Dans une interview récente sur franceinfo, l'ancien Premier ministre Jean-Pierre Raffarin a partagé son analyse sur la situation délicate des éleveurs français face à la dermatose nodulaire. Ce fléau, qui entraîne l'abattage de troupeaux, provoque une forte agitation parmi les agriculteurs.
Les éleveurs expriment leur désespoir avec des blocages et diverses actions à travers le pays, soulignant le lien affectif profond qu'ils entretiennent avec leurs animaux. Raffarin a souligné que « abattre un troupeau, c'est toucher au cœur de l'éleveur ». Ce n'est pas simplement une question d'économie, mais de souffrance humaine.
Nathalie Saint-Cricq, l'intervieweuse, a posé une question cruciale sur la gestion de cette crise. Elle a suggéré qu'une approche plus nuancée pourrait être bénéfique pour expliquer les risques et les raisons derrière les abattages, afin d'apaiser la colère des éleveurs. Raffarin, tout en reconnaissant l'urgence de la situation, a répondu que le gouvernement doit aussi penser à prévenir les pandémies, un enjeu déjà exacerbé par la crise du Covid-19.
« Nous vivons dans une société d'accusation », a-t-il observé, soulignant que les décideurs craignent de porter des responsabilités en cas de mauvaise gestion. Cela, selon lui, influence considérablement les décisions politiques, car les acteurs gouvernementaux cherchent à se protéger contre d'éventuelles critiques ou poursuites.

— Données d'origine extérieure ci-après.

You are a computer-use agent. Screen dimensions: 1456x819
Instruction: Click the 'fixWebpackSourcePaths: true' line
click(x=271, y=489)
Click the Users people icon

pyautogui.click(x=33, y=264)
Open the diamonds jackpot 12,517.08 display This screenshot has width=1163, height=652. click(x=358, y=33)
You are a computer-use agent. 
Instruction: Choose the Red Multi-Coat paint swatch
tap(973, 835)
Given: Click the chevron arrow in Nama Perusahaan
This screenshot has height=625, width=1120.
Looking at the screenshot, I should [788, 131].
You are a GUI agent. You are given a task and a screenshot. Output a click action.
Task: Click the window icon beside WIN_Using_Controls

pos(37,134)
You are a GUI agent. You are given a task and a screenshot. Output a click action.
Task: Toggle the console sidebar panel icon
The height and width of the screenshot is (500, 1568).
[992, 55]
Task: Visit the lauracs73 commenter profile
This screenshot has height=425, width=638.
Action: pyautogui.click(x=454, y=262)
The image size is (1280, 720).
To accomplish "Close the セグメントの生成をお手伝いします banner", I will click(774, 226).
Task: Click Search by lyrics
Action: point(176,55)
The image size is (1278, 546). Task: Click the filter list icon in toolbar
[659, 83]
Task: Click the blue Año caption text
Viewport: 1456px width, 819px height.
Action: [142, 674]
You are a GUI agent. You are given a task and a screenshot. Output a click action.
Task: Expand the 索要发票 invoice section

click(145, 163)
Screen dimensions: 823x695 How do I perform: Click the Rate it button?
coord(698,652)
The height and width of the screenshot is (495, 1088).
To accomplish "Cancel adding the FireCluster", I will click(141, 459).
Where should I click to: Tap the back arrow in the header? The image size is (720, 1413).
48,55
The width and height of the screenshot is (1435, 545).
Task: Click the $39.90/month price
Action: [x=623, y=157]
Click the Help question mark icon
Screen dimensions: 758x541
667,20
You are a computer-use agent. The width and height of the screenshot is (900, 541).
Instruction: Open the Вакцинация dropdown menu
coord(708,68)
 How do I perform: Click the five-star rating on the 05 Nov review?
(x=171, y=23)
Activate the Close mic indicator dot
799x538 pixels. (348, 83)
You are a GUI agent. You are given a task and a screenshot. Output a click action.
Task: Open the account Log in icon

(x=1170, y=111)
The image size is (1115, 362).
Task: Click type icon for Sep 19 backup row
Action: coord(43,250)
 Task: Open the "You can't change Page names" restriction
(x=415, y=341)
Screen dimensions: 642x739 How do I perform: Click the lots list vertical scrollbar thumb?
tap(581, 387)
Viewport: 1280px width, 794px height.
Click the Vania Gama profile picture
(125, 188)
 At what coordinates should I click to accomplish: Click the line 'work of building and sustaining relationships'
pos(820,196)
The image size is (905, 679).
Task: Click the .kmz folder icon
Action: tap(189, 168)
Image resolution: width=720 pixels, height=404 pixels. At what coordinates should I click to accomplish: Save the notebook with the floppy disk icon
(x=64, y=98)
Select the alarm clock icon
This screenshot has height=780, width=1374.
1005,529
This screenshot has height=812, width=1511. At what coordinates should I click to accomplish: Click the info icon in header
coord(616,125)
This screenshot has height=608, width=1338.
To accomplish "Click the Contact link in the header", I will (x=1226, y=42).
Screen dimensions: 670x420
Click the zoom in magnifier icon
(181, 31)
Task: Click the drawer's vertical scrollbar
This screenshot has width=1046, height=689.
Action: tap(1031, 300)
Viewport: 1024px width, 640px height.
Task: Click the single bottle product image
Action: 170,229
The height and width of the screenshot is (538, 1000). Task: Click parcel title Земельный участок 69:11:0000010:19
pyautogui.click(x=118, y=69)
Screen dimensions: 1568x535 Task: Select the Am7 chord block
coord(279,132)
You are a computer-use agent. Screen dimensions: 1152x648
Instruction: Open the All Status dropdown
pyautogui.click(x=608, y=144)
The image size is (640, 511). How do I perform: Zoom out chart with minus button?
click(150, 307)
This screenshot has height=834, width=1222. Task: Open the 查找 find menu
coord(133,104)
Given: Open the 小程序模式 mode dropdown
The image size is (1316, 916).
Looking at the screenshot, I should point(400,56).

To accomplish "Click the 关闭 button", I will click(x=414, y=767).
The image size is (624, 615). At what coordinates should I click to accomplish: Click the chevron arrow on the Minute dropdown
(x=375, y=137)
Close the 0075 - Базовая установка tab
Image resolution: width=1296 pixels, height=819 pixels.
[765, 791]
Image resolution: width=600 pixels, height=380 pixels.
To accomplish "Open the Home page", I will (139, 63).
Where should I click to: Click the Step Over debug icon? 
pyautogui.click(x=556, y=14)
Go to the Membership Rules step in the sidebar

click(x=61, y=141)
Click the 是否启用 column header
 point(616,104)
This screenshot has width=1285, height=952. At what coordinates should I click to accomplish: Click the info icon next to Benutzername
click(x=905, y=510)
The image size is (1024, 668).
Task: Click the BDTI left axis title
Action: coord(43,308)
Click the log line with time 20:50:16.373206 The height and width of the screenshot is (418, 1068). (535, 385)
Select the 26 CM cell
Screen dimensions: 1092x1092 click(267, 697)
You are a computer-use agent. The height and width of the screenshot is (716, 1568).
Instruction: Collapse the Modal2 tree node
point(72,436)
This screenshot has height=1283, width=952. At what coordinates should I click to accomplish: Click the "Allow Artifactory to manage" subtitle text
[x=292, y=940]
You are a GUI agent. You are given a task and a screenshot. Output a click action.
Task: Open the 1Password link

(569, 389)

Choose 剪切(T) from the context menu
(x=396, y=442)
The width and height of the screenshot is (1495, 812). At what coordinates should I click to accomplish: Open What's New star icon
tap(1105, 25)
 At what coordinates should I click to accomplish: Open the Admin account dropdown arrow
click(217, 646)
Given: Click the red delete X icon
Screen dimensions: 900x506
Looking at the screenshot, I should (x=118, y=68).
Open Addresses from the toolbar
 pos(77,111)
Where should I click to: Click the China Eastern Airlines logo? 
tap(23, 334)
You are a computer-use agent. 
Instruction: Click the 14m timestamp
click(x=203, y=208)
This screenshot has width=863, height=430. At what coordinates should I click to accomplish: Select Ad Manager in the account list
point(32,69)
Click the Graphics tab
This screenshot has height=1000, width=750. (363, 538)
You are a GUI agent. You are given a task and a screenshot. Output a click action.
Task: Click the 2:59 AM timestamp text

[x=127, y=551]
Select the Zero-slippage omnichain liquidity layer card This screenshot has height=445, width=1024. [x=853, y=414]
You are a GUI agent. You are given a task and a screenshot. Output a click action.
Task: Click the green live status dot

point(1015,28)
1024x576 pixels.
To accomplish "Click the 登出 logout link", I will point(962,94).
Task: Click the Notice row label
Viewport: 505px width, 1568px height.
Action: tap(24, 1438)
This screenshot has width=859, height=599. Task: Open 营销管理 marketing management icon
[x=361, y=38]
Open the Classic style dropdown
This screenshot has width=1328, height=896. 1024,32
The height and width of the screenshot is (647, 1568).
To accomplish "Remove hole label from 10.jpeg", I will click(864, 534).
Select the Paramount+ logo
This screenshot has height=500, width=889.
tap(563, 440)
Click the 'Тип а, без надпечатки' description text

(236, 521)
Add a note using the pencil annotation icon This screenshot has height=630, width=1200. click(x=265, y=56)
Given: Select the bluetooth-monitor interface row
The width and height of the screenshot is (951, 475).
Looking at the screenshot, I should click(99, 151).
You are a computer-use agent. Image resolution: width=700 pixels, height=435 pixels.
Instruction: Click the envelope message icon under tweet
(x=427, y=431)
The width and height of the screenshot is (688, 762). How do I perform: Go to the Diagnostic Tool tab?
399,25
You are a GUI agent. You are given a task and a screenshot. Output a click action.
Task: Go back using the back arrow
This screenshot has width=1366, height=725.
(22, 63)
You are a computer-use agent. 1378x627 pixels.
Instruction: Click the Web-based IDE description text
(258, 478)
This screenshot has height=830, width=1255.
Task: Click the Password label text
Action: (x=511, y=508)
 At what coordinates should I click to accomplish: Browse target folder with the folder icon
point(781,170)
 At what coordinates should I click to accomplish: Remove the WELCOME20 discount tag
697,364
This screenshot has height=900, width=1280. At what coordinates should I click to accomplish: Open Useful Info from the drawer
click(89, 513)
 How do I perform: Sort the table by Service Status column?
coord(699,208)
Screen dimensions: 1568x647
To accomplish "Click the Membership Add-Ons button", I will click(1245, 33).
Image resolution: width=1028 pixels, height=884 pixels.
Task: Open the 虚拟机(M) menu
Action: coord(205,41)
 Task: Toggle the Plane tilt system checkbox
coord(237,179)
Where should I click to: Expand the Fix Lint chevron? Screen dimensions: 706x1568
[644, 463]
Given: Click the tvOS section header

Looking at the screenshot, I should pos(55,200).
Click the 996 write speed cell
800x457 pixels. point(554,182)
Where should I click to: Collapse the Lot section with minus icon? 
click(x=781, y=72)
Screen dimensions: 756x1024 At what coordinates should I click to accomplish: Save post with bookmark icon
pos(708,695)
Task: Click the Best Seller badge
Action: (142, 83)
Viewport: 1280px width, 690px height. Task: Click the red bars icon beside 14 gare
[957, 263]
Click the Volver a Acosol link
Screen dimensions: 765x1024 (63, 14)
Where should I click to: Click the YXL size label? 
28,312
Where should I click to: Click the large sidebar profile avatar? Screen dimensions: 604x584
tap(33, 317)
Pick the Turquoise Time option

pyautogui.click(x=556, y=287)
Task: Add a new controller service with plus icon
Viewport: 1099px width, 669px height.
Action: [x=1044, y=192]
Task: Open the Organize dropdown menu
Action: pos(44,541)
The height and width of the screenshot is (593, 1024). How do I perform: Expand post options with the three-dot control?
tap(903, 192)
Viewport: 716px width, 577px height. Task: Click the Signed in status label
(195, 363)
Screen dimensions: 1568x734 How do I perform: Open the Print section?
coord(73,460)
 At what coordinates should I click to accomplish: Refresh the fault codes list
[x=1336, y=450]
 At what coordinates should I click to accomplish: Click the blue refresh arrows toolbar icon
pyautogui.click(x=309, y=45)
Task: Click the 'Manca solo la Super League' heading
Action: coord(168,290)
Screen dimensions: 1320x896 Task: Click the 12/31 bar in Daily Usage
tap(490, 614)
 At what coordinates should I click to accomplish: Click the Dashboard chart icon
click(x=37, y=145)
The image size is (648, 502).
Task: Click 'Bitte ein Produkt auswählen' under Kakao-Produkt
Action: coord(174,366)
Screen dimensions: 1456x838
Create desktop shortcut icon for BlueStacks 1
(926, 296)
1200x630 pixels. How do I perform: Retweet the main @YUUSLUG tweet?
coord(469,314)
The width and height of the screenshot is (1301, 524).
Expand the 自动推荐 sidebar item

Sur un autre front, la question du Mercosur a été abordée, révélant des divergences notables entre la France et l'Allemagne. Selon Raffarin, “notre approche doit être unie et mesurée, car le dossier agricole est crucial pour les intérêts français”. Des experts dans le domaine agricole, tels que l'économiste Jean-Michel Bezat, soulignent également l'importance de défendre les intérêts des producteurs locaux tout en reconnaissant la nécessité d'une coopération européenne sur les questions commerciales.
La situation actuelle des agriculteurs a des répercussions sociales profondes, allant bien au-delà de l'économie. Le dialogue entre le gouvernement et le secteur agricole doit s'intensifier afin de trouver des solutions durables et efficaces face à cette crise persistante.